- **YOUR ASSIGNMENT**
Two lines mark the range in the entries below: the one holding "Расписание (359, 292)" and the one holding "Register (144, 15)". Set down those two and all lines between them, exactly.

- **DATA TO EXAMINE**
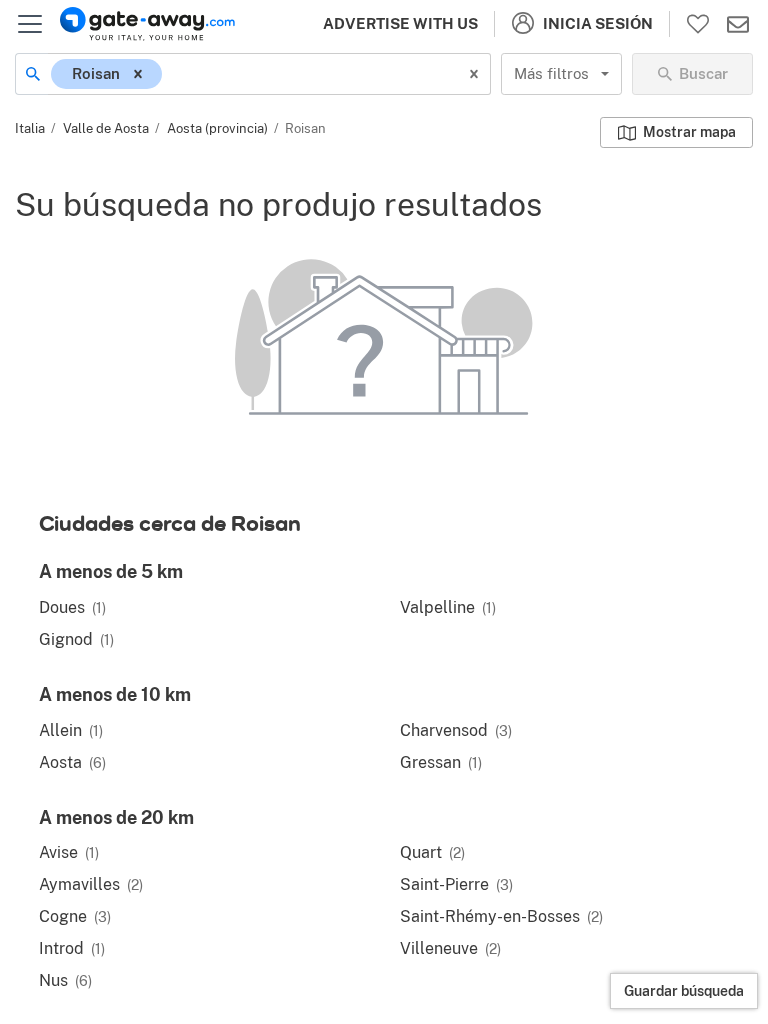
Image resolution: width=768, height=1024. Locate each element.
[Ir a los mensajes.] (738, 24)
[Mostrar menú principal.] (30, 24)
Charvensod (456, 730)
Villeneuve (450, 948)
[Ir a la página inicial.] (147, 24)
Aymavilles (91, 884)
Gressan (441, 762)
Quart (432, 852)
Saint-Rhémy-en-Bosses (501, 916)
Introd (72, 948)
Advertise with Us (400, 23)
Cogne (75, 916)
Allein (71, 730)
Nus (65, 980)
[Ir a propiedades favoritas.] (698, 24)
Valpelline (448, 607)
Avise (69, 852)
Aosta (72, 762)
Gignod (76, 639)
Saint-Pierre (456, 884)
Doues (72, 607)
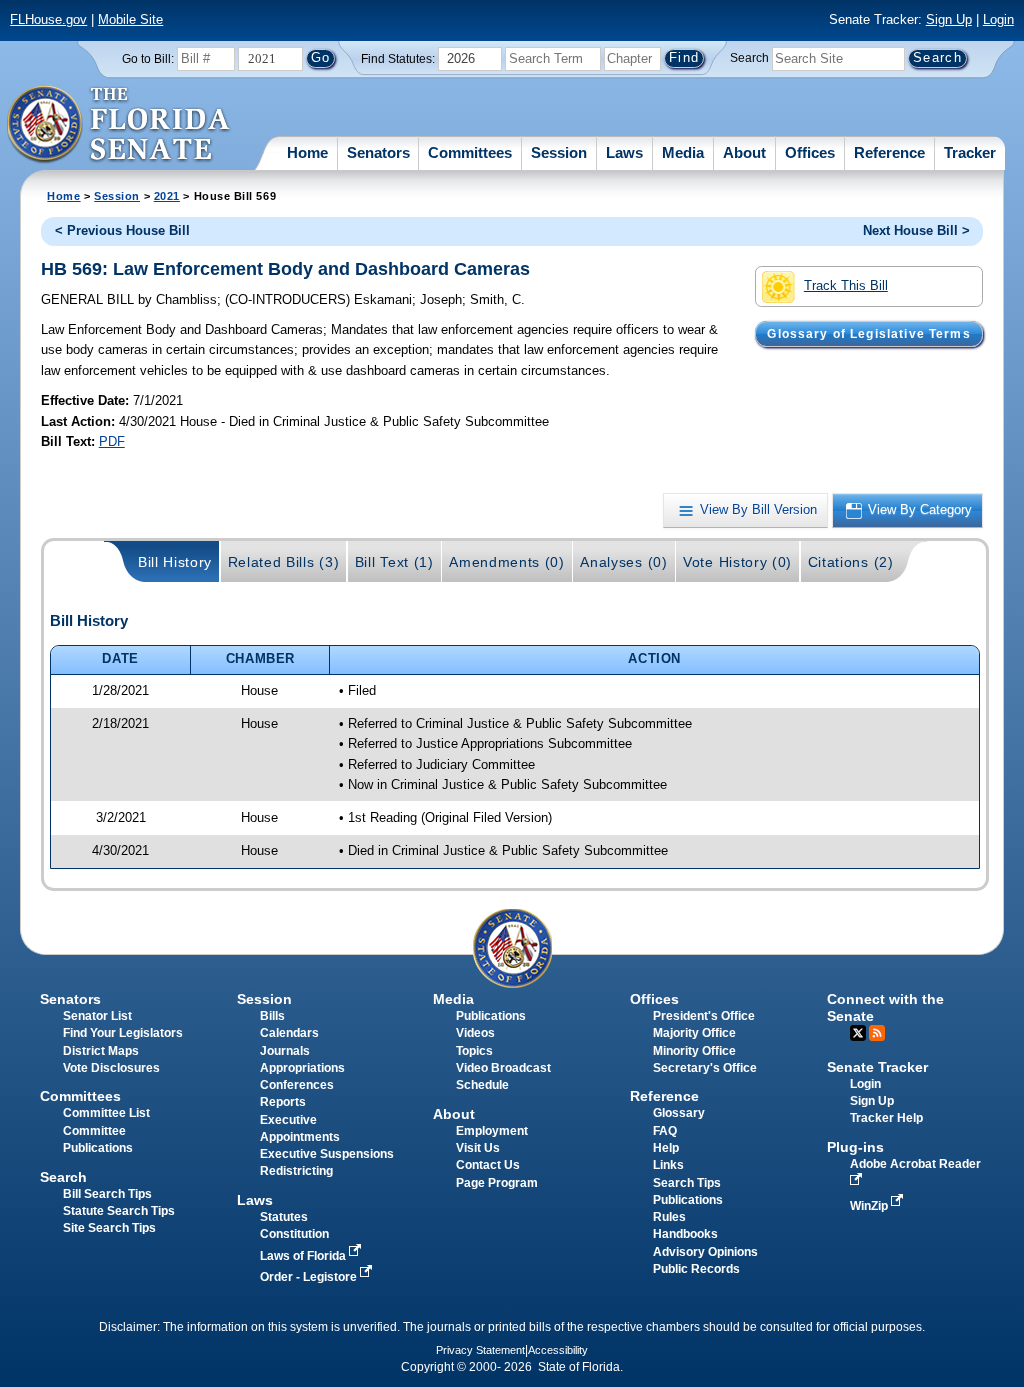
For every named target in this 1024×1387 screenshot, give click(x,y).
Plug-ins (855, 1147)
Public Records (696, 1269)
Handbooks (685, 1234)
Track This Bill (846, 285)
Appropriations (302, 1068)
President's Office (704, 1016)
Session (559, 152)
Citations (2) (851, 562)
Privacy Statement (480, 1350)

...

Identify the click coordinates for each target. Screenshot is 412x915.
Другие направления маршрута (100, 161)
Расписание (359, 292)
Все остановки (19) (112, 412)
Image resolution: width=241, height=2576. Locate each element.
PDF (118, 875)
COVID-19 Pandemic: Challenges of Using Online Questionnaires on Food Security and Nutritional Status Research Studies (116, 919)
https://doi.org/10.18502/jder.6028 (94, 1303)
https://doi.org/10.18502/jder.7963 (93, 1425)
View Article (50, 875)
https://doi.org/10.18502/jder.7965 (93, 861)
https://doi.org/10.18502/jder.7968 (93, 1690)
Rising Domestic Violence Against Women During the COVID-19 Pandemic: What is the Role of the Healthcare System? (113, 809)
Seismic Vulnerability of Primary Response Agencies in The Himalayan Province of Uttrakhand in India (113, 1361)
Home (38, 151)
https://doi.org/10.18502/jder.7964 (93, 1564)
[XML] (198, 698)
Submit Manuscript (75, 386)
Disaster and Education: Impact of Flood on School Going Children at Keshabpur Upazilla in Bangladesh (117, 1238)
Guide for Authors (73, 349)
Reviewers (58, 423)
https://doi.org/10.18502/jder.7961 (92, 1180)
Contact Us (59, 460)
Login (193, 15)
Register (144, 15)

--

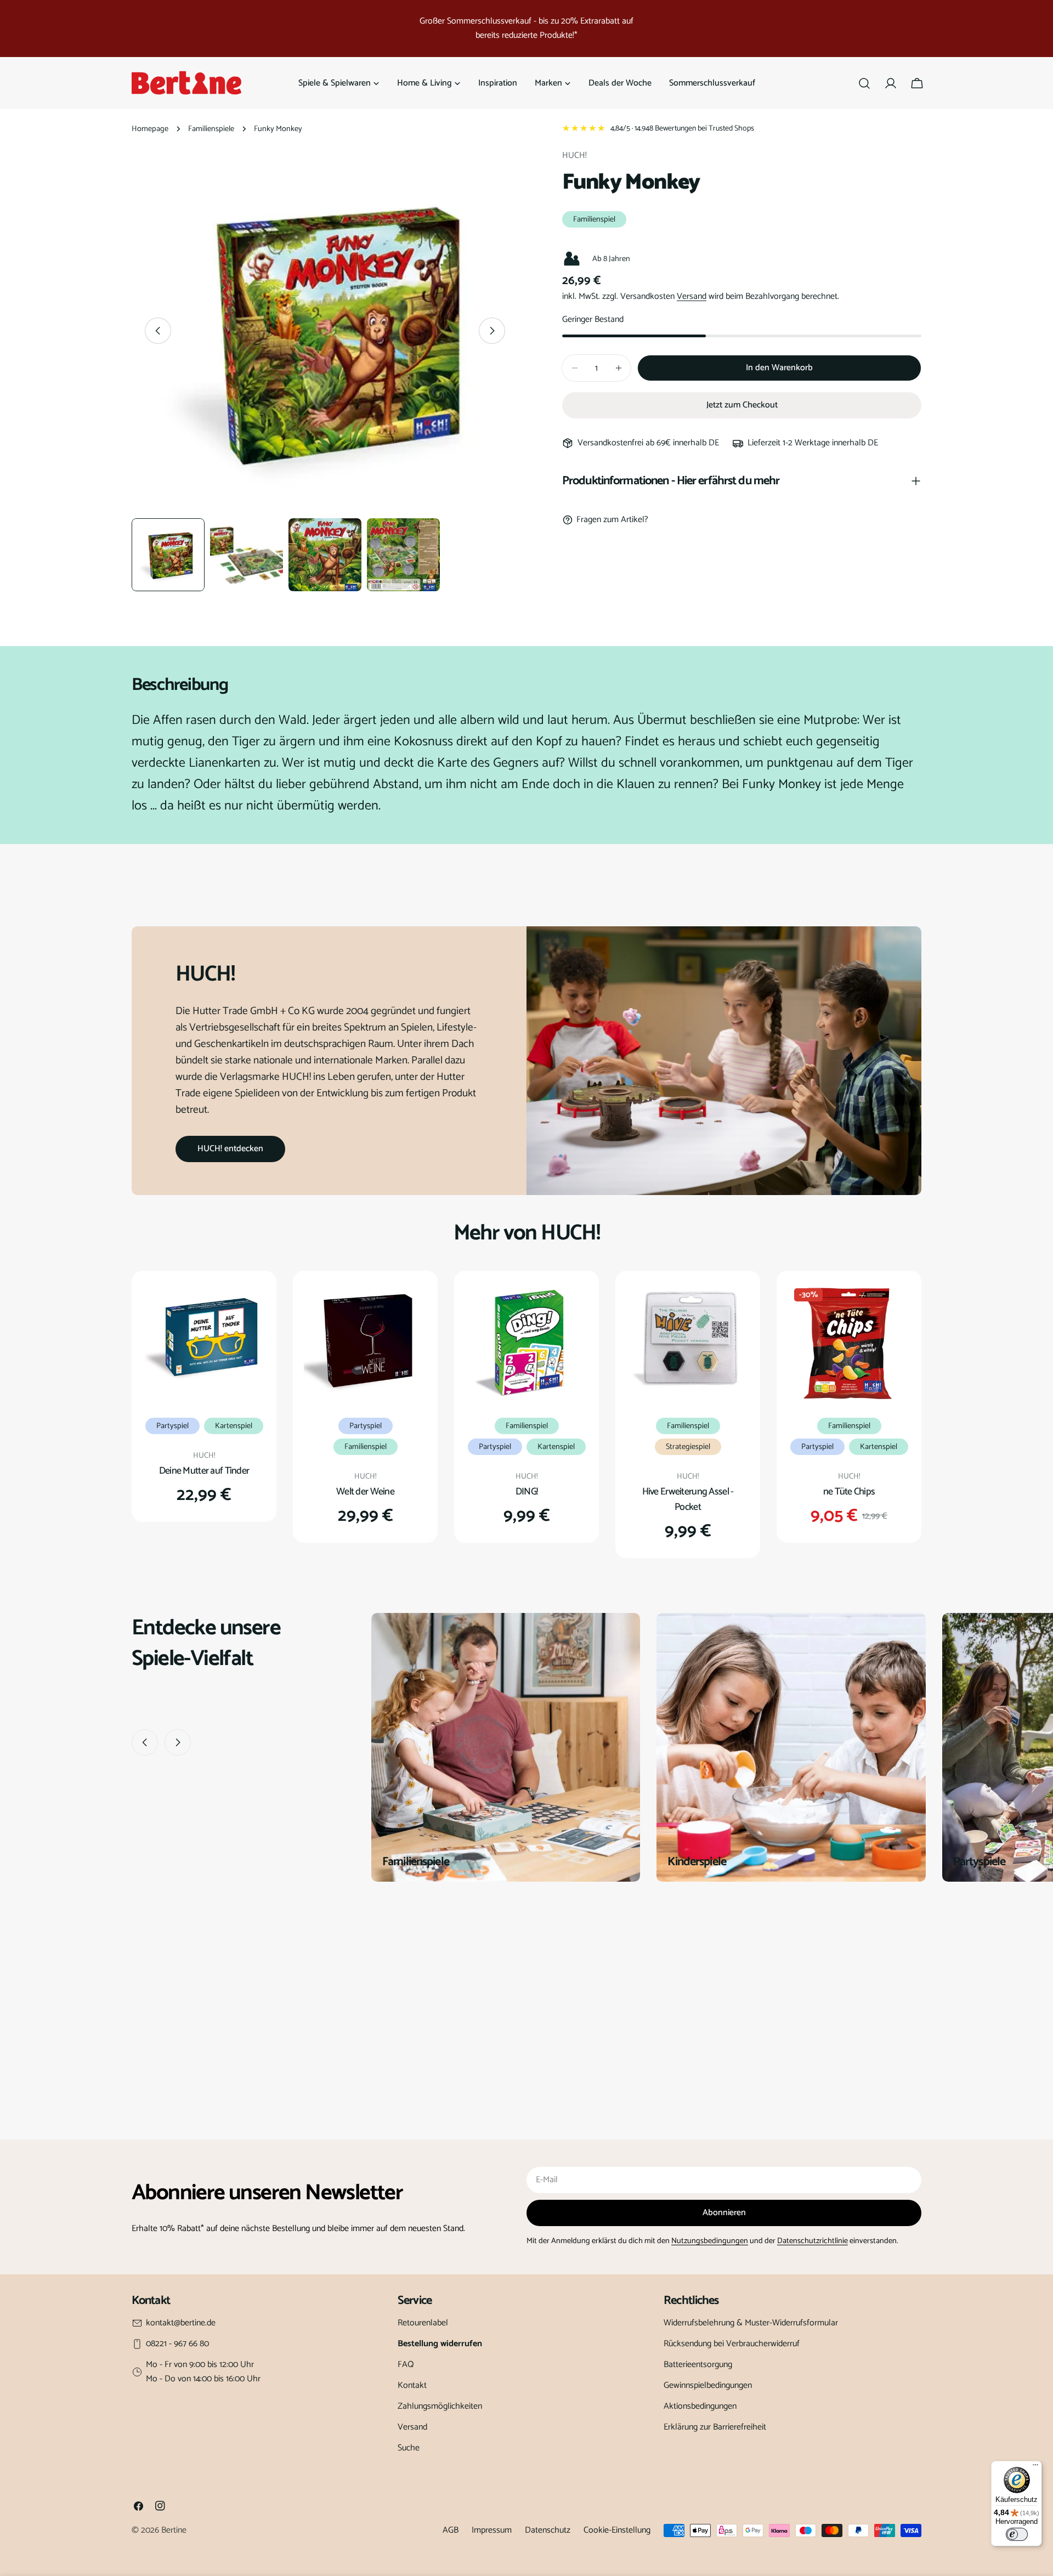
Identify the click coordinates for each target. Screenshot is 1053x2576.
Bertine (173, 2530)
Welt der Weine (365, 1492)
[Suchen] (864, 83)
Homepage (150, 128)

- **SOLVED PROBLEM**
Расписание (359, 292)
Все остановки (19) (112, 412)
Image resolution: width=241, height=2576. Locate each element.
PDF (118, 875)
COVID-19 Pandemic: Challenges of Using Online Questionnaires on Food Security and Nutritional Status Research Studies (116, 919)
https://doi.org/10.18502/jder.6028 (94, 1303)
https://doi.org/10.18502/jder.7963 (93, 1425)
View Article (50, 875)
https://doi.org/10.18502/jder.7965 (93, 861)
https://doi.org/10.18502/jder.7968 (93, 1690)
Rising Domestic Violence Against Women During the COVID-19 Pandemic: What is the Role of the Healthcare System? (113, 809)
Seismic Vulnerability of Primary Response Agencies in The Himalayan Province of Uttrakhand in India (113, 1361)
Home (38, 151)
https://doi.org/10.18502/jder.7964 (93, 1564)
[XML] (198, 698)
Submit Manuscript (75, 386)
Disaster and Education: Impact of Flood on School Going Children at Keshabpur Upazilla in Bangladesh (117, 1238)
Guide for Authors (73, 349)
Reviewers (58, 423)
https://doi.org/10.18502/jder.7961 (92, 1180)
Contact Us (59, 460)
Login (193, 15)
Register (144, 15)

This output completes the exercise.